→ WORK ITEM
Show only those lines of the entries where the string "computer" is found.

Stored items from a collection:

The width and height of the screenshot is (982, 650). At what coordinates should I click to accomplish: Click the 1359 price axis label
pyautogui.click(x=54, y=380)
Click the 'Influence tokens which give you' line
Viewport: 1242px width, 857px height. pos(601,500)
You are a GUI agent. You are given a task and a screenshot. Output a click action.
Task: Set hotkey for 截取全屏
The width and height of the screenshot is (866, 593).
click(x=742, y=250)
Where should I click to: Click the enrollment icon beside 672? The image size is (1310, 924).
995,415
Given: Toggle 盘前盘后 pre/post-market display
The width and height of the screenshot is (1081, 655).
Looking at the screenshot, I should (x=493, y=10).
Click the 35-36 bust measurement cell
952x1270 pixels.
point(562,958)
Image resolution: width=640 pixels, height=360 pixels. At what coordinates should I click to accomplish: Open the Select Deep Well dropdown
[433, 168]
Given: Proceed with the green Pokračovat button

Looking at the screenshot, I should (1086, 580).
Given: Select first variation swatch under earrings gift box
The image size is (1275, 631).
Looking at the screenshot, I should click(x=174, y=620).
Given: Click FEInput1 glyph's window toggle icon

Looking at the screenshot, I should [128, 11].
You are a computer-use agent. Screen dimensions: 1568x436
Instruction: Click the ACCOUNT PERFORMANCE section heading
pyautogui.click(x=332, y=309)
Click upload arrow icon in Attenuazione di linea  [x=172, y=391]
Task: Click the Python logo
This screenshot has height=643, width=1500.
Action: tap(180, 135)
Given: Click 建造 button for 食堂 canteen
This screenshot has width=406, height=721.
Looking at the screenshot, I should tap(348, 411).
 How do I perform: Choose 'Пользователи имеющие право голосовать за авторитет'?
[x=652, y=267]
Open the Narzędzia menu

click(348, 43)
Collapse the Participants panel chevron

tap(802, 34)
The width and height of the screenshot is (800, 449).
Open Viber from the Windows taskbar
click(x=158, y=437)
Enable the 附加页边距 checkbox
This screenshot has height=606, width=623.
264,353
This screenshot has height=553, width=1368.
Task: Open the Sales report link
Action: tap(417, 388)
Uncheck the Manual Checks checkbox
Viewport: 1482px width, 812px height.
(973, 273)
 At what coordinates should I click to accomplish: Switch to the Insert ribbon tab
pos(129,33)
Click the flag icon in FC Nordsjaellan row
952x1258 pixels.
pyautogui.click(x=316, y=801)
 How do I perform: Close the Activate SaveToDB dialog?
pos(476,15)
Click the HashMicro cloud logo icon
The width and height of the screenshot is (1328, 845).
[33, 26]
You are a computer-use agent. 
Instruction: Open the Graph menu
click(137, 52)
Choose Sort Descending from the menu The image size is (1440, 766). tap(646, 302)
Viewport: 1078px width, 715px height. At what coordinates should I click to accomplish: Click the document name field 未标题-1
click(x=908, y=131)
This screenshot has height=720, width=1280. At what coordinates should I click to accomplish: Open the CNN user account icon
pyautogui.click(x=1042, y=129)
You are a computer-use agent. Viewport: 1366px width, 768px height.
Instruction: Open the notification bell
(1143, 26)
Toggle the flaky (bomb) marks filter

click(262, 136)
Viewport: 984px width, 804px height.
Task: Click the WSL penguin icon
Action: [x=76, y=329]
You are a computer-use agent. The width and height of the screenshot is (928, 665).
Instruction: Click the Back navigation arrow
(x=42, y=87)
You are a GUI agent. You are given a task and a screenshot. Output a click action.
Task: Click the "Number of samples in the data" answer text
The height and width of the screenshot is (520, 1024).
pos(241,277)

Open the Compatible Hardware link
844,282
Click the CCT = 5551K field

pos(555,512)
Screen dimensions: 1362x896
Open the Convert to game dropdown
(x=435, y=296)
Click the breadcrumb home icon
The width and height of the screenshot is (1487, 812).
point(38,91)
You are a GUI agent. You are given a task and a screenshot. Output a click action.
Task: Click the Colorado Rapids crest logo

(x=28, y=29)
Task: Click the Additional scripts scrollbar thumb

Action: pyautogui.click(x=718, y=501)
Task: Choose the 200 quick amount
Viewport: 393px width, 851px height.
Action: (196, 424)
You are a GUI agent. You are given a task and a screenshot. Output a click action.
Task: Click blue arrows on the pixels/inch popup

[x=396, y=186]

→ RESULT OF THIS TASK
You are a computer-use agent. Screen dimensions: 1568x436
You are a computer-use agent. 
You are a computer-use agent. Viewport: 1366px width, 768px height.
You are a computer-use agent. The width and height of the screenshot is (928, 665).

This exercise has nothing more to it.